Co-author: Katie Connolly
In our previous blog, we outlined how low-income households in Latin America are more likely to burden women with the responsibilities of fetching water, thus exposing a relationship between poverty and gender inequity.
But while additional work is needed to further flesh-out some of the factors driving this relationship, this preliminary analysis lends evidence to a hypothesis, supported by the literature; women in low-income households have limited access to financial services and educational opportunities, which in turn restricts their ability to tap into the labor market and cements their role as caretakers of the household. In other words, poverty likely reinforces gender roles in the household, and this is evidenced by disparities in water-fetching responsibilities.
The unequal distribution of water-fetching responsibilities not only has a financial toll on women, but also a physical one. A study on the health impacts of fetching water in Ghana, South Africa and Vietnam revealed that those who were previously or are currently responsible for fetching water were more likely to report pain in multiple areas of the body including their hands, upper back, head, chest, abdomen and feet. The repeated stress put on the body from carrying water, and the pain it causes, may also contribute to longer-term disabilities and musculoskeletal diseases.

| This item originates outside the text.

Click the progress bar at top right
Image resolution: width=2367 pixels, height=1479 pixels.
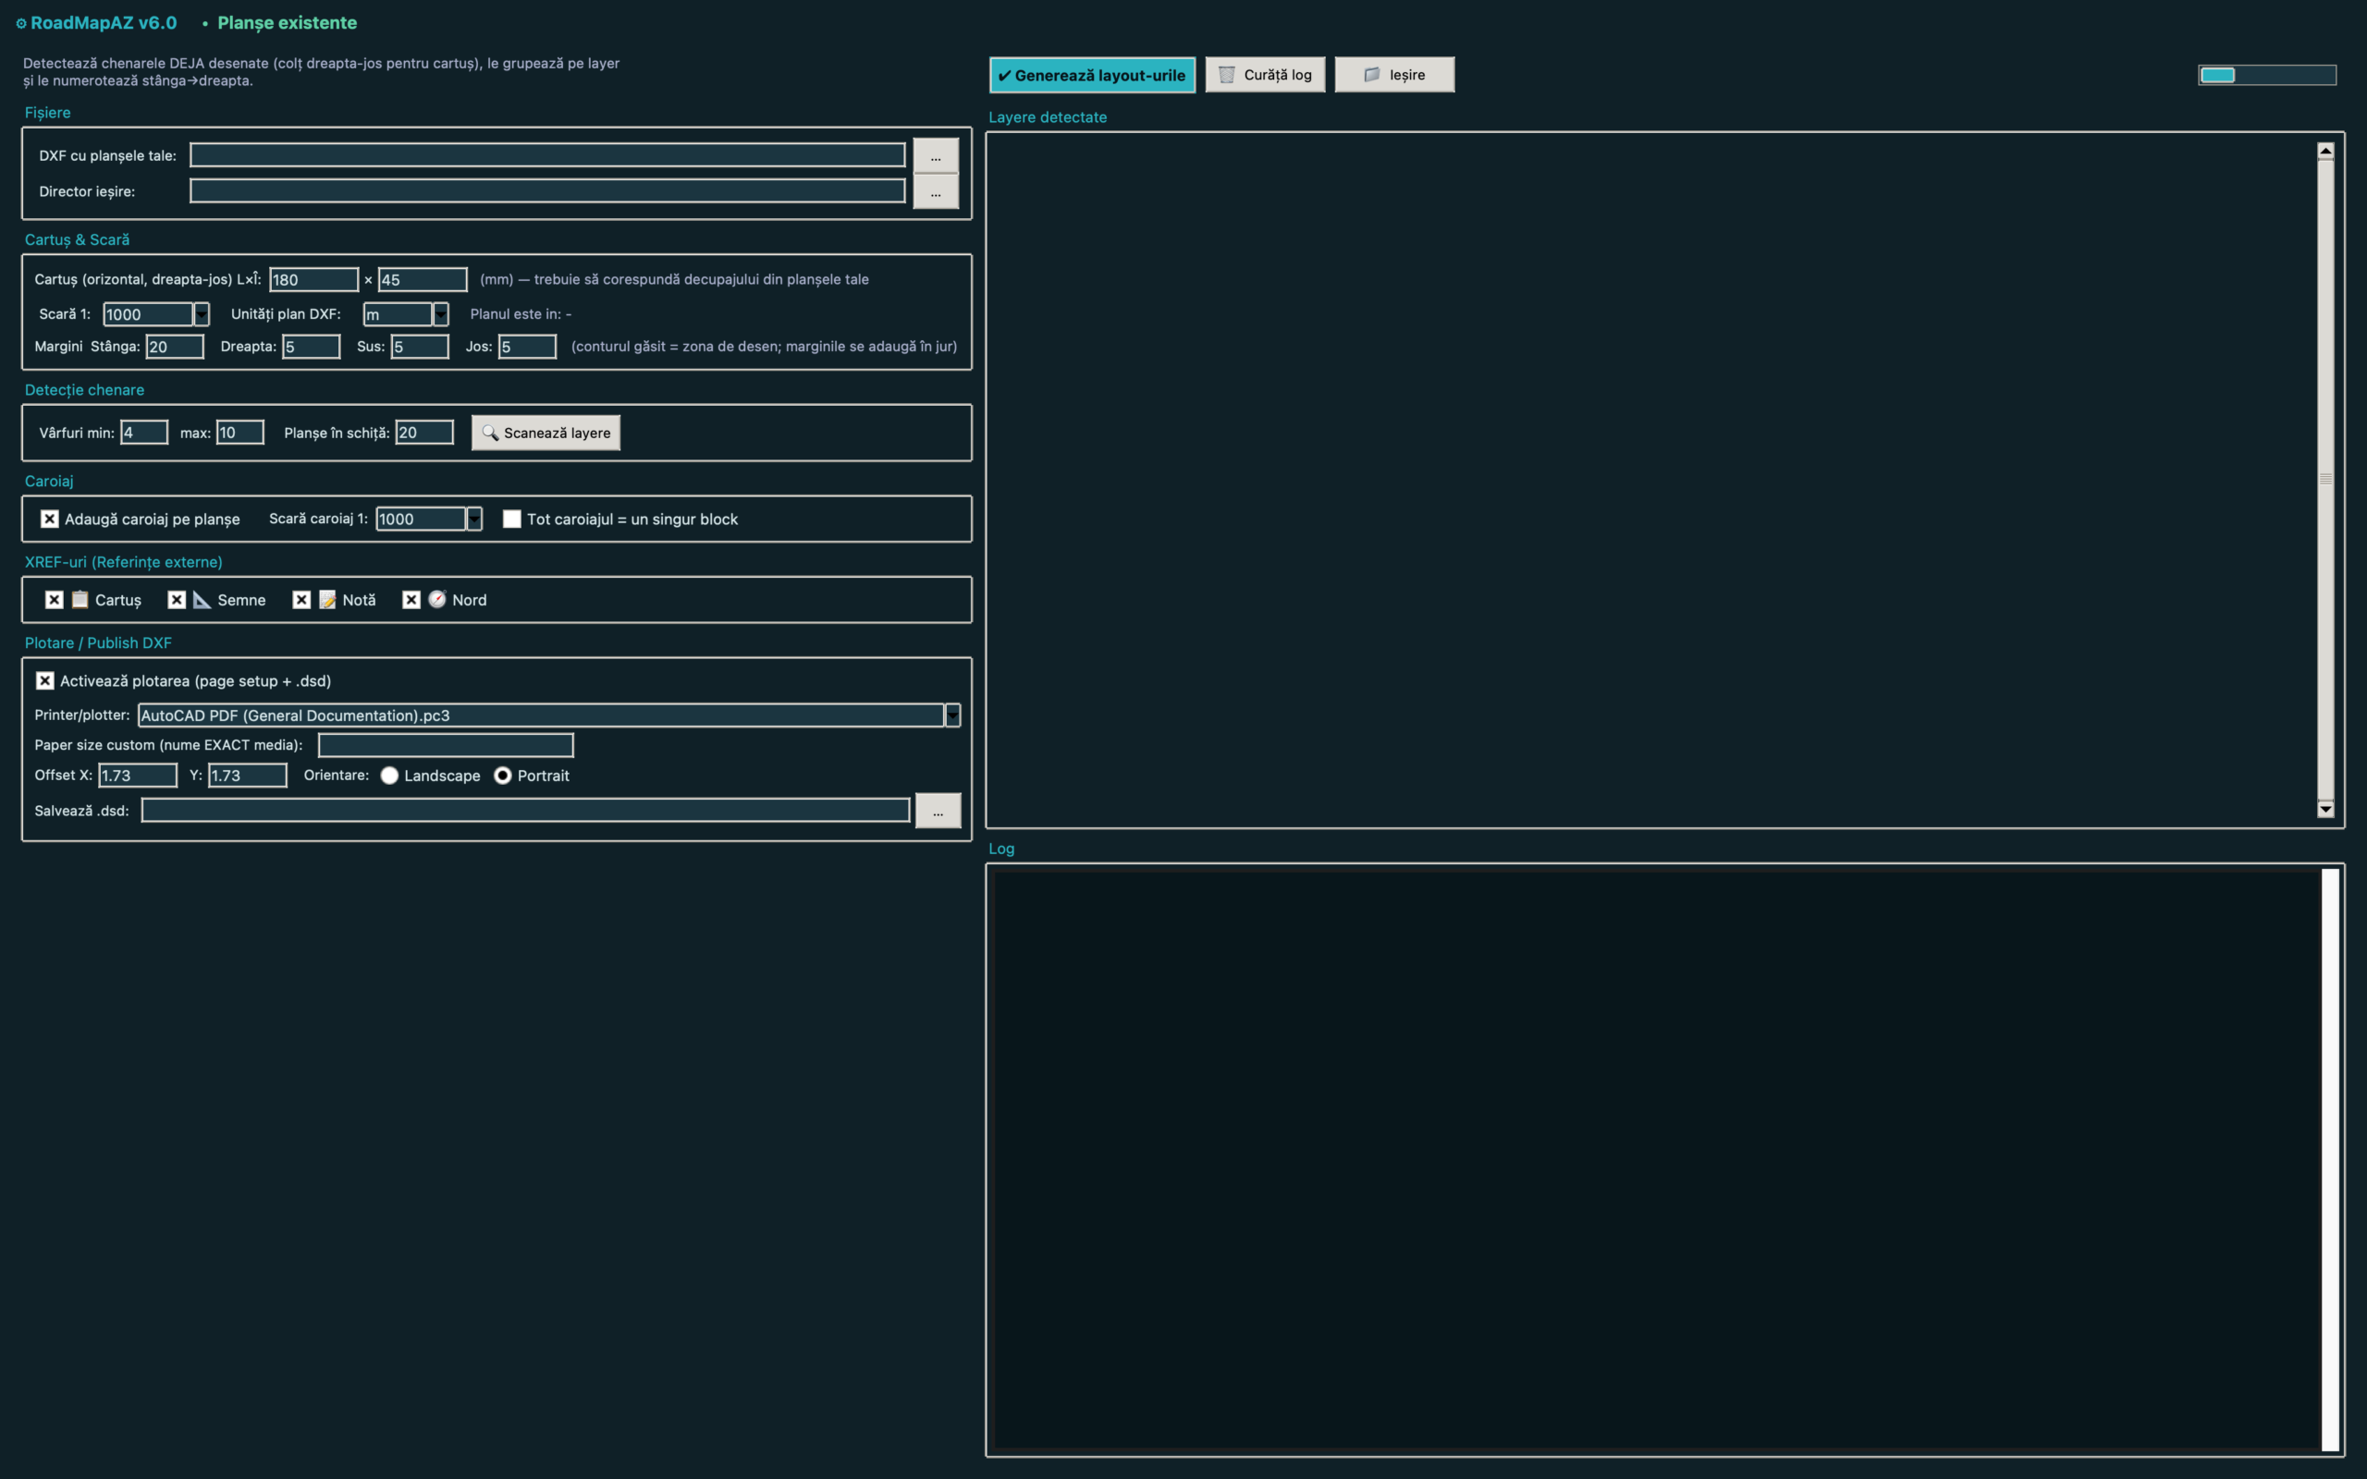click(2267, 75)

Still, the burden of water-collection responsibilities is only one of the many ways in which these unequal gender dynamics manifest themselves in the WASH sector. A recent meta-analysis of 59 research articles from 30 countries worldwide outlined the many ways in which women suffer inequalities in the WASH sphere: in addition to being overwhelmingly burdened with carrying water, women lack access to sanitation facilities that allow for proper menstrual-hygiene management (MHM), and to latrines that are safe, secure and private. The study also found that poor WASH is, in general, associated with schistosomiasis, under-5 mortality and childhood stunting.
Furthermore, there is research documenting the link between inadequate WASH access and stunting1, as well as evidence drawing the connection between gender and childhood stunting. A 2009 study lays out a potential causal path for linking inadequate WASH services to stunting: it finds that repeated exposure to fecal bacterial, which is associated with inadequate sanitation and hygiene facilities, can lead to the development of environmental enteric dysfunction (EED) – a pervasive, small-bowel dysfunction that can lead to nutritional deficiency by preventing a child from absorbing nutrients. The hypothesized connection between EED and a lack of access to WASH services is further explored in a 2019 study.

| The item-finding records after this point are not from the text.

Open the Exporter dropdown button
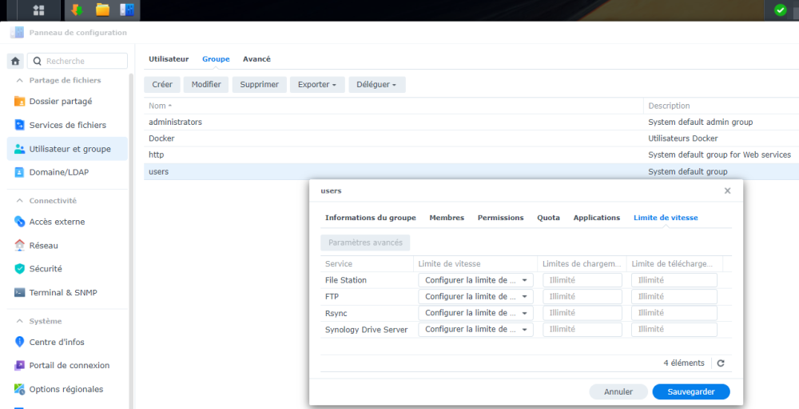799x409 pixels. (316, 84)
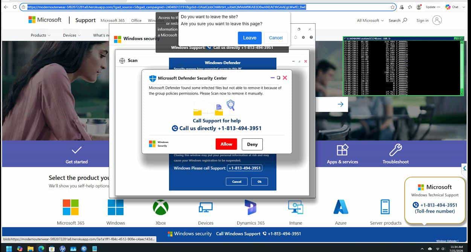
Task: Click the Xbox product icon
Action: (161, 207)
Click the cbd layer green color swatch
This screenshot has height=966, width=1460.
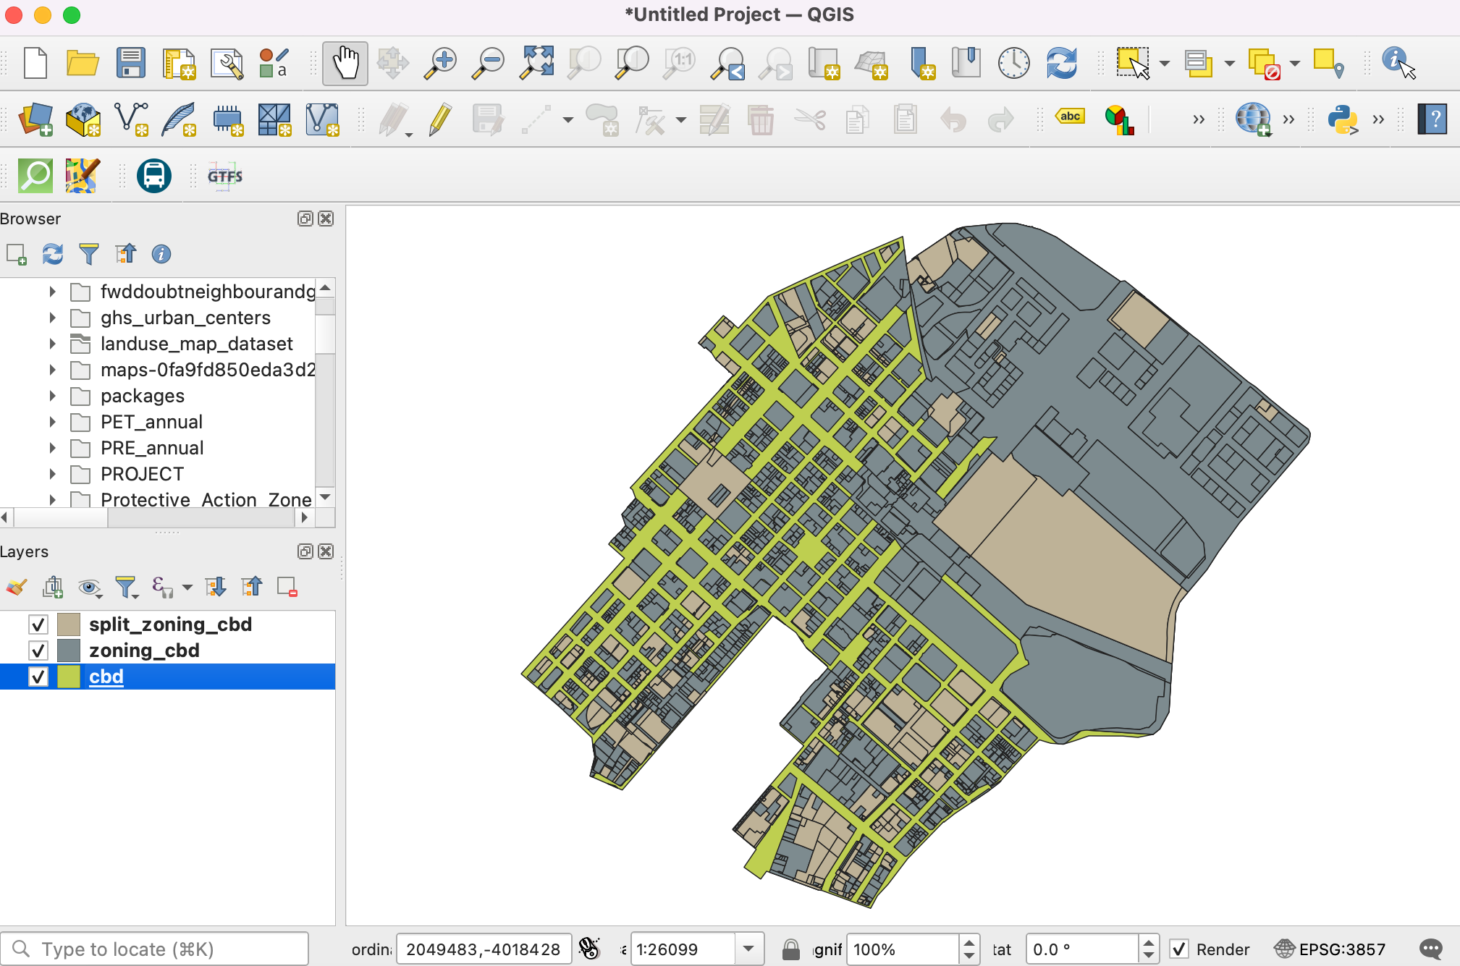click(x=69, y=677)
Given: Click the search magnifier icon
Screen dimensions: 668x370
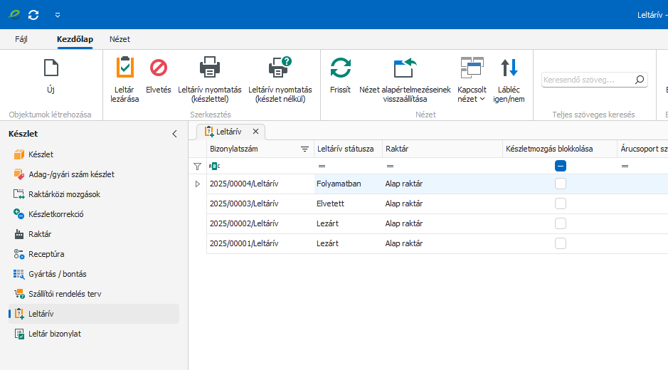Looking at the screenshot, I should [x=640, y=80].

Moreover, there is also research drawing the connection between gender and childhood stunting. A review of 96 countries found that the GII explained 10 percent of the variance in wasting and stunting and 41 percent of the variance in child mortality. Recent literature also suggests that stunting is both a deep-rooted cause of poverty, as well as a way in which poverty is propagated across generations; women who are stunted are more likely to have stunted children. And the detrimental effects of childhood stunting are long-lasting: a global review covering the magnitude of developmental loss from stunting estimates a 22 percent loss in adult yearly income from being stunted in childhood. This is amplified among low-income households: the adult yearly loss in income from being both stunted and in poverty is 30 percent.

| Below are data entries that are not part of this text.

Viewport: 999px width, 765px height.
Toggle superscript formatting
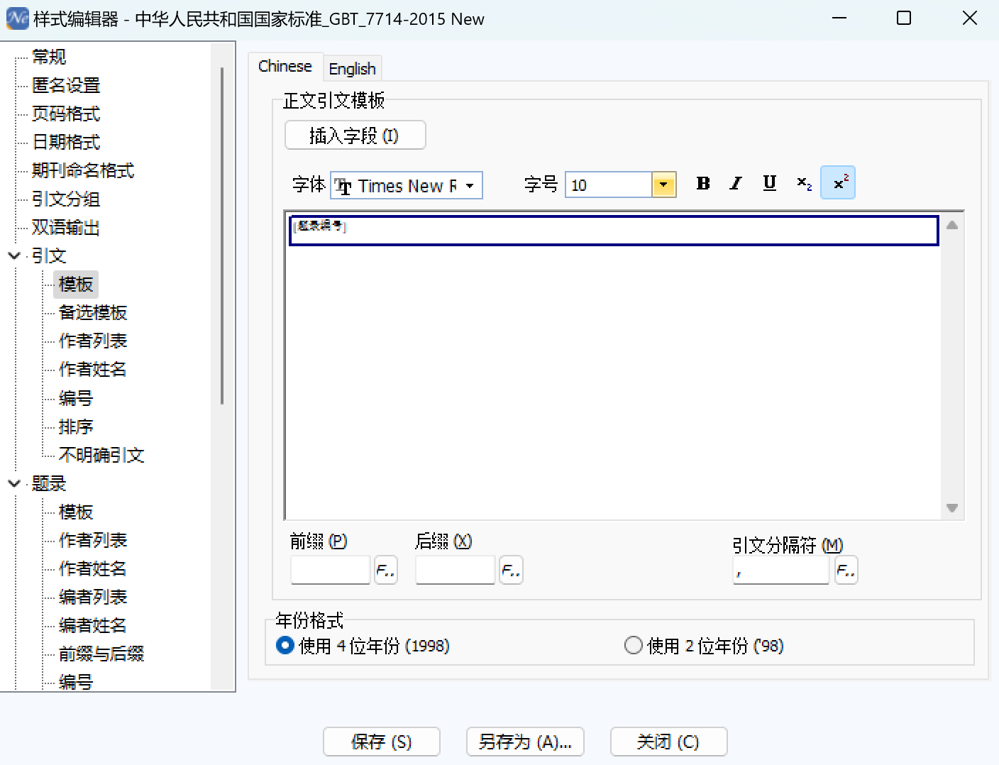[838, 184]
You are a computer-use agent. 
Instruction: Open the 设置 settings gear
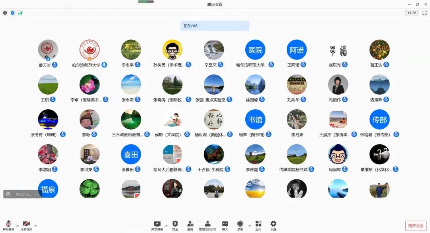[273, 225]
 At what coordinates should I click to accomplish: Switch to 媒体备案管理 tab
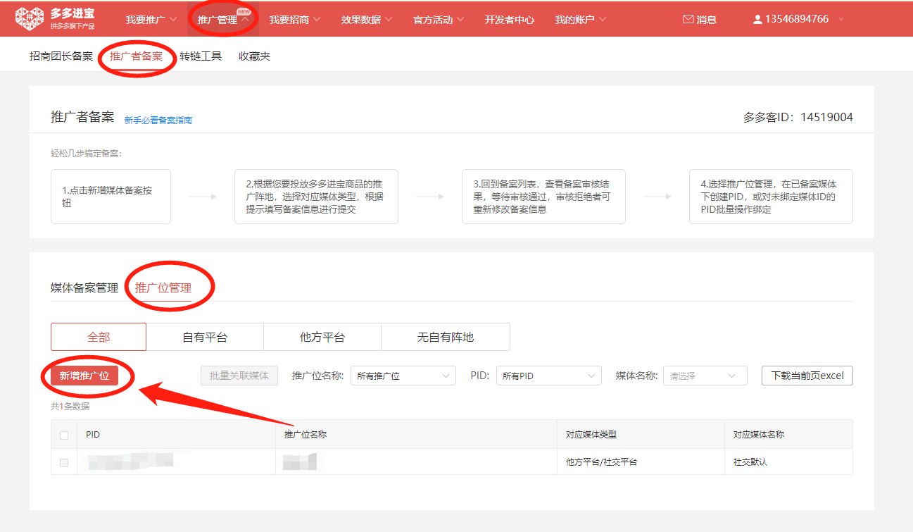[84, 287]
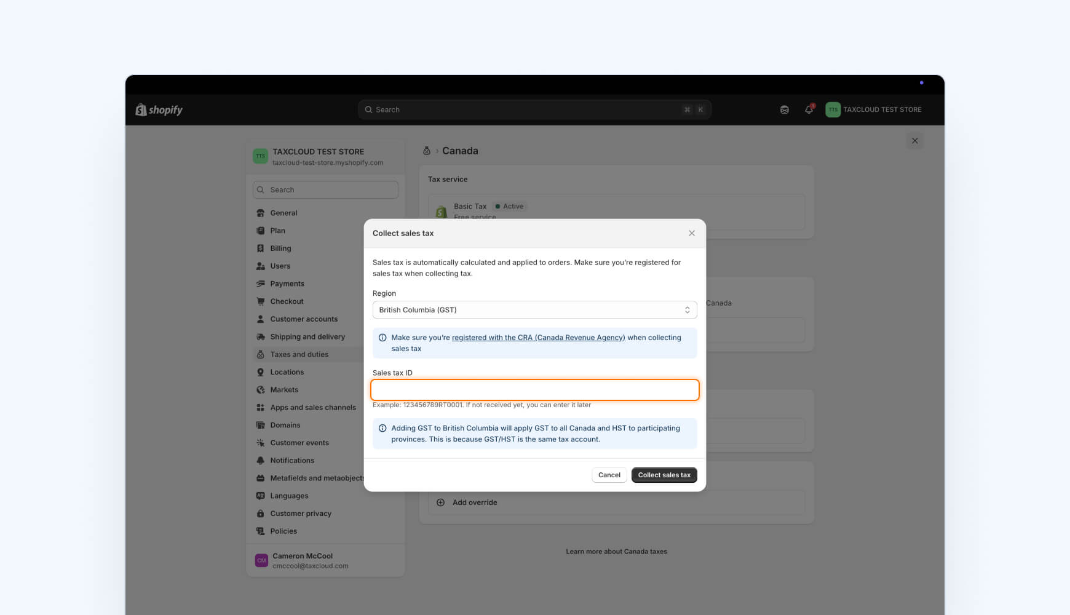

Overall, the evidence is clear that a lack of access to adequate and reliable WASH services reinforces gender disparities in multiple ways – by reducing the time women and girls have available for education and income-generating activities, and increasing their risk of poor nutritional status and stunting – factors that are not only linked to poverty, but also perpetuate it. Moreover, these gender disparities are especially magnified in low-income households.
The association between water fetching responsibilities and poverty, although preliminary, points to a set of initial recommendations: first, it raises the need for an expansion of on-site water facilities which, in addition to marking progress towards the 2030 SDG agenda of offering universal access to safely managed water, would release household members from the responsibility of having to fetch water. Second, it raises the need to push for a series of behavioral-change strategies aimed at ending intra-household gender inequalities by, among other things, helping promote the notion of water fetching as a shared household responsibility.
The current pandemic has magnified issues of poverty, social inequality and exclusion. It has also increased the importance of expanding on-site WASH facilities, especially among low-income households. Increasing the number of on-site facilities will go a long way in lessening the economic and health burdens associated with COVID-19, as well as in helping disrupt the gendered dynamics of water-fetching within households.
Without suggesting any causal relationship, and while underlining that this line of work merits further understanding, a first-look at the data in Latin America hints at the notion that improving household WASH infrastructure, and boosting overall socioeconomic conditions of low-income families, may help start to reduce the gender inequities that permeate household relationships.
1 According to the World Health Organization (WHO): Stunting is the impaired growth and development that children experience from poor nutrition, repeated infection, and inadequate psychosocial stimulation. Children are defined as stunted if their height-for-age is more than two standard deviations below the WHO Child Growth Standards median.